第2章では、一時的に利用する血管拡張ステントを作製するためのバイオマテリアルの設計について、代表的な生分解性ポリマーであるポリ(L-乳酸)(PLLA)と水溶性MPCポリマー(PMB30W)とを複合化させたポリマーブレンド(PLLA/PMB30W)系を検討している。PLLAに対してPMB30Wを添加する際の溶媒、添加組成を変化させて、バルク特性と表面組成に対する影響を検討している。まず、PMB30Wが両親媒性を持つ特徴から、PLLAとPMB30Wの良溶媒となる系を確認している。また、PMB30WのPLLAに対する添加組成として5wt%が最適であることを見いだしている。このPLLA/PMB30Wの機械的特性を評価したところ、破断強度が未処理のPLLAよりも高くなることを明らかにした。これは、溶媒組成と添加量の最適化より見いだされた現象であり、ポリマー鎖が効果的に絡み合っていると結論している。これらの基礎的な知見より、ステントの基本形状であるポリマーチューブへの成形加工も実施し、表面近傍に血液適合性のMPCユニットが濃縮できる条件を規定している。さらに、埋入初期の過剰な組織反応を沈静化できる薬物(Sirolimus)をステントから徐放させることを企画している。薬物の溶解性の観点からマトリックスとなる生分解性ポリマーとしてポリ(L-ラクチド/カプロラクトン/グリコチド)(PLCG)を利用し、PMB30Wを薬物リザーバーおよび親水化剤することで、薬物の約30日間にわたる効果的な徐放に成功している。この過程で、PMB30W中に貯蔵した薬物の不安定化が抑制できることを発見し、これまでの薬物徐放ステントで認められていた問題の解決にひとつの知見を与えるに至った。

第3章では、PLLA/PMB30Wの生体親和性について、in vitroおよびin vivoにおける評価を行っている。in vitroでの評価では、細胞応答を評価するために新たにPLLA/PMB30Wより直径450nm程度のポリマー粒子を作製している。この粒子を免疫担当細胞であるマクロファージ由来細胞(J774A.1)に適用した際の、貪食とアポトーシスを観察している。PLLA粒子では、細胞からの貪食を受け、細胞のアポトーシスを誘起することが認められるが、PMB30Wを添加したPLLA/PMB30W粒子では、粒子濃度が0.8mg/mLという比較的高濃度においてもこの反応がPLLA粒子に比較して1/6以下と軽度となっていることが見いだしている。さらに、細胞内反応を追跡する目的で、ヒト末梢血単核細胞(hPBMCs)を利用して、ポリマー粒子と接触した際に生成するマクロファージ遊走阻害因子(MIF)、血管内膜肥厚の指標となるmonocyte chemoattractant protein-1(MCP-1)、インターロイキン1β(IL-1B)および6(IL6)、腫瘍壊死因子(TNF-αを定量している。PLLA粒子では、これらいずれの指標も大きな値を示し、未処理細胞と比較しても明らかな細胞応答を示しているが、PLLA/PMB30W粒子では、これらがいずれも抑制されることを明らかにしている。これらのことから、ポリマー表面にMPCユニットが存在することで、細胞応答を低減できることを結論している。これらの基礎的なin vitroでの結果をふまえ、動物を利用したin vivoでの評価を行っている。PLLA/PMB30Wより作製したチューブを血管内に移植し、開存性を6ヶ月間にわたり経時的に観察している。その結果、移植30日間後に血栓形成により閉塞したチューブ内平均面積割合は、PLLAの87%に対して、67%と有意に低くなっていることを認めている。これらのようにPLLA/PMB30Wにおいては、細胞応答、血栓形成特性ともに反応が抑制されていることを明らかにしている。

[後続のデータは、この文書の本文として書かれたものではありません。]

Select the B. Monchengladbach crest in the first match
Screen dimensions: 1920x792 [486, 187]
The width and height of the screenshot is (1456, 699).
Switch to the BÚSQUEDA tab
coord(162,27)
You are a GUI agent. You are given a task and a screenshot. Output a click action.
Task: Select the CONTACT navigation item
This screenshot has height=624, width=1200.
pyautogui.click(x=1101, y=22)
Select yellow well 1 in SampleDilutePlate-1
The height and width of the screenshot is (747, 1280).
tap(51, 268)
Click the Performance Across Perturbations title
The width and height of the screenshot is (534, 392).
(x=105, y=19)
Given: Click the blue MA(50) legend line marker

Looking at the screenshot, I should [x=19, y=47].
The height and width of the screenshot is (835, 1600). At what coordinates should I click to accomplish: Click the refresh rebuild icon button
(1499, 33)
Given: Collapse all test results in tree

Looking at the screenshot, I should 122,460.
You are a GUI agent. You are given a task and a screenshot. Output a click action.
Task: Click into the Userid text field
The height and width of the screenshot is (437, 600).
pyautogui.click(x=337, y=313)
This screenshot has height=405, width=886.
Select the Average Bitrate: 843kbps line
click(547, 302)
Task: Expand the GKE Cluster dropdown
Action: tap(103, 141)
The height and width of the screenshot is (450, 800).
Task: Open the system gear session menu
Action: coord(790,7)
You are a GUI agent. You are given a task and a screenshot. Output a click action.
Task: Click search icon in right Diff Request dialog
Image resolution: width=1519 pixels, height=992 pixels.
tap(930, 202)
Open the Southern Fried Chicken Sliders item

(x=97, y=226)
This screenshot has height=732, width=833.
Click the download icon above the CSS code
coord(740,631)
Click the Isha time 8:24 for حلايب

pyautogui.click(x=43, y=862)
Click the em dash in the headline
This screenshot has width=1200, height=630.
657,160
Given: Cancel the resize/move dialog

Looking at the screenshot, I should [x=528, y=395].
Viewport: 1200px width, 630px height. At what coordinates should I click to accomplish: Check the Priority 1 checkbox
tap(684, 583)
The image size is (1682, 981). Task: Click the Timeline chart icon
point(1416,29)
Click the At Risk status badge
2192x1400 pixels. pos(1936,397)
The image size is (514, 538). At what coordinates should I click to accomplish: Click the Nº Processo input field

第4章では、一時的に利用する血管拡張ステントに利用するバイオマテリアルに関する本研究をまとめている。

以上のように、本研究では、生分解性ポリマーとMPCポリマーとのブレンドを利用して、一時的に利用する血管拡張ステントデバイスのマテリアル設計と生医学的特性解析を実施し、細胞応答性を有意に低減するバイオマテリアル創製とデバイス作製に成功している。また、長期間にわたる生体親和性、血液適合性の評価法を確立してきており、今後の循環器系デバイス開発に有意義な提案できると判断できる。

このように本研究は、バイオマテリアルの研究領域に新しい分子設計概念を導引しており、バイオエンジニアリング分野の新たな発展をもたらす研究と評価できる。

よって本論文は博士(工学)の学位請求論文として合格と認める。